Australia’s Economy: Signs of Recovery, Lessons for America

Economic Growth Fuels Business Reputations and Investor Confidence

MelbourneAre you looking up, when you should be looking “down-under”? Let me explain. You know how the weather can change – cloudy one day, sunny the next? There are signs that Australia’s economy may have weathered the worst, but do not expect to hear the forecast call for a return to complete economic-recovery sunshine, just yet.

But it does appear the clouds are passing. There are hints of blue sky ahead. Here are some ways to tell. Business journalists get accomplished at reading between the lines…and so should you. Why? What you learn is of interest to your CEO. The economic weather “down under” is very much linked to worldwide economic conditions. In short, Australia’s economic forecast is watched closely by U.S. business and investors, alike. What happens in Australia, does not stay in Australia. What happens is vital to America.

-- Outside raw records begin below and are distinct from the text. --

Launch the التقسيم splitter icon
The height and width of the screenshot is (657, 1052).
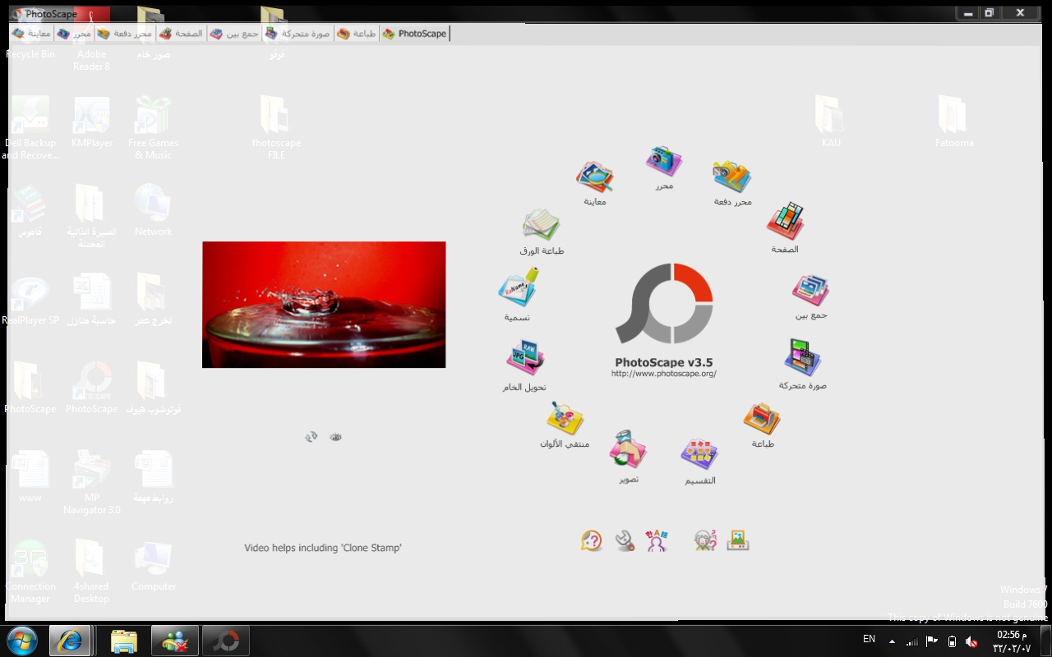(x=699, y=454)
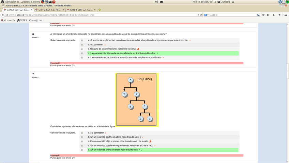Switch to the second GIIN-2-EDI_C2 Re... tab
This screenshot has height=163, width=289.
(x=49, y=10)
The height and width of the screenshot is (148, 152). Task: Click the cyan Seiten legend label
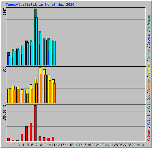click(x=149, y=54)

Question? Are economic experts beginning to use words to describe the economy of Australia, such as “bottoming, flattening, stabilizing?”

Answer: “Yes.” Are big real estate firms seeing any increase in sales in their residential business? According to Lend Lease: “Yes.” And how is consumer sentiment? That means, what are you thinking and feeling about the economy ahead?

The National Australia Business Bank monthly business survey shows improvement in its index of business conditions. Optimism is showing itself. But the economy does not go from cloudy to sunshine in one month. Bottoming is a process.

Still, any improvement is another sign that the process of moving from “totally cloudy” to “partly sunny” may be underway. Finally, here is an important indicator: the stock market. Stocks typically move up before other economic indicators.

Stock Market

After its March low, the market gained about 17 percent. Market participants reacted positively to what they see coming for Australia’s economy. That not only makes consumers “feel” better, but also industry, too, as balance sheets improve.

“Yes,” the market may pullback. A pullback is actually a healthy thing after such a strong move up. As long as the March 9 low stays the low, then you now know that there are a number of positive hints about the economic conditions ahead.

And you now know that when the world, including America and Wall Street, sees conditions looking UP “down-under,” it’s also anticipating an improving global forecast. Economies and investors are geographically connected.

Note to America: Look “down-under” to see if the economy is looking up. Not only that, communicate what you see throughout your organization.

Good economic weather does wonders for the reputation of and confidence in business, Wall Street and investments worldwide. Economic growth is superb public relations, works magic on corporate reputations and fuels stakeholder confidence.

Your CEO already knows this. So should you, your PR and marketing firms, and key stakeholders. Economic trends somewhere “else” are important, wherever you look.